WORK TO BE COMPLETED: Count the lines in the records that hold the string "computer". Only the number should be given.
INPUT DATA: Begin
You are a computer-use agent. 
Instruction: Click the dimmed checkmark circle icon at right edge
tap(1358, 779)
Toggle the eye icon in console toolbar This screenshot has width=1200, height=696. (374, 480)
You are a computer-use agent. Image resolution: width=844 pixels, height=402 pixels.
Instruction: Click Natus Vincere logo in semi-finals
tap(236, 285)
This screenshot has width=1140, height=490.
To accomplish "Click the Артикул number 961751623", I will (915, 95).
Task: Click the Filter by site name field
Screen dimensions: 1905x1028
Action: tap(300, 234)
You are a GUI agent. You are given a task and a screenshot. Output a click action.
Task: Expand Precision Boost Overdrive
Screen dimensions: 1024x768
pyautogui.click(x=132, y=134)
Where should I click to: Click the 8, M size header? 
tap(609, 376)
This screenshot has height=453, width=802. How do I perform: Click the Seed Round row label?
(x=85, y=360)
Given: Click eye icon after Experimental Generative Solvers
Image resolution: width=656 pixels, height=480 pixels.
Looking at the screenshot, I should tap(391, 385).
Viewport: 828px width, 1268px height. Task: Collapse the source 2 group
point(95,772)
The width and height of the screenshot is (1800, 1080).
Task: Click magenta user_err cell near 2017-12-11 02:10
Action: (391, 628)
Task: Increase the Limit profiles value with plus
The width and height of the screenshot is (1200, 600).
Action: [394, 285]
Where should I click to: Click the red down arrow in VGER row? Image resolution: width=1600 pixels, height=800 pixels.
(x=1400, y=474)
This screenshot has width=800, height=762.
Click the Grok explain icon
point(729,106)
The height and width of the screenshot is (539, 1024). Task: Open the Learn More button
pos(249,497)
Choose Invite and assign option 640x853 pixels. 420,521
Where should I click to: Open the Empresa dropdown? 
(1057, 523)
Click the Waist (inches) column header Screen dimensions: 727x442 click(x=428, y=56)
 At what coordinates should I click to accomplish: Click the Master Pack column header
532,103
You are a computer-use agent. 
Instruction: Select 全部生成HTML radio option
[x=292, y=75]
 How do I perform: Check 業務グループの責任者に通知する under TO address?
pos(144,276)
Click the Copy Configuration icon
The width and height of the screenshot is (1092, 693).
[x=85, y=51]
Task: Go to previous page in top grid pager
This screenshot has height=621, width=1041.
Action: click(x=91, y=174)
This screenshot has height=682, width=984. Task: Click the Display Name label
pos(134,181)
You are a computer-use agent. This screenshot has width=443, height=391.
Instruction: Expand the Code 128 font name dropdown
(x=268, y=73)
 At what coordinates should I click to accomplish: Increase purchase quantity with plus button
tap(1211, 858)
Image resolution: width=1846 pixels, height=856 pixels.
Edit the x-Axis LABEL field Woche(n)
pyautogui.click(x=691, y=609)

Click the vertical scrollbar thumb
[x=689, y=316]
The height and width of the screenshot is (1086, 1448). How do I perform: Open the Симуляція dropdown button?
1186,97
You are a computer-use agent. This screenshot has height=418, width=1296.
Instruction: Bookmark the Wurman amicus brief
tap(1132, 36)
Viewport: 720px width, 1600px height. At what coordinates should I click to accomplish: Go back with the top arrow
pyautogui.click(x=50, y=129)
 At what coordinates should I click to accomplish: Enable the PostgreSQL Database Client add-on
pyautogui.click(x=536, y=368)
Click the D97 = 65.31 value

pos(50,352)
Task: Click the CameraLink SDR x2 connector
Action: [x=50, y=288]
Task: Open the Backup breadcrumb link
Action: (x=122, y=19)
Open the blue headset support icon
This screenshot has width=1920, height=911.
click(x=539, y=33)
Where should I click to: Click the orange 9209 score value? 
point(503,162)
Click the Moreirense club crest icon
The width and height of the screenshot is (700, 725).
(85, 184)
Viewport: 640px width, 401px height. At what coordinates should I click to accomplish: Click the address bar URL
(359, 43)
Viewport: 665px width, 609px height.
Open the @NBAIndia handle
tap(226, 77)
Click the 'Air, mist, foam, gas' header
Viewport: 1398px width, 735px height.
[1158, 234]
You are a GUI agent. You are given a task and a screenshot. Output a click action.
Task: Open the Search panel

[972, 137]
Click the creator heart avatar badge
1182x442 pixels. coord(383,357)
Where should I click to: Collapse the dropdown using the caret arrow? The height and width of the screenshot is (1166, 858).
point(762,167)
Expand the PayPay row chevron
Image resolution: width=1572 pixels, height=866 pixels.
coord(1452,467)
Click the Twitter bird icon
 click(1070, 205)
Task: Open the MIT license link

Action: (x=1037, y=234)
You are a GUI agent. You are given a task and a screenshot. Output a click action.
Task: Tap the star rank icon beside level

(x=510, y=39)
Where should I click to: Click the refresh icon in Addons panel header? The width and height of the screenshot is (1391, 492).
INPUT DATA: End
ANSWER FOR THE TASK: 5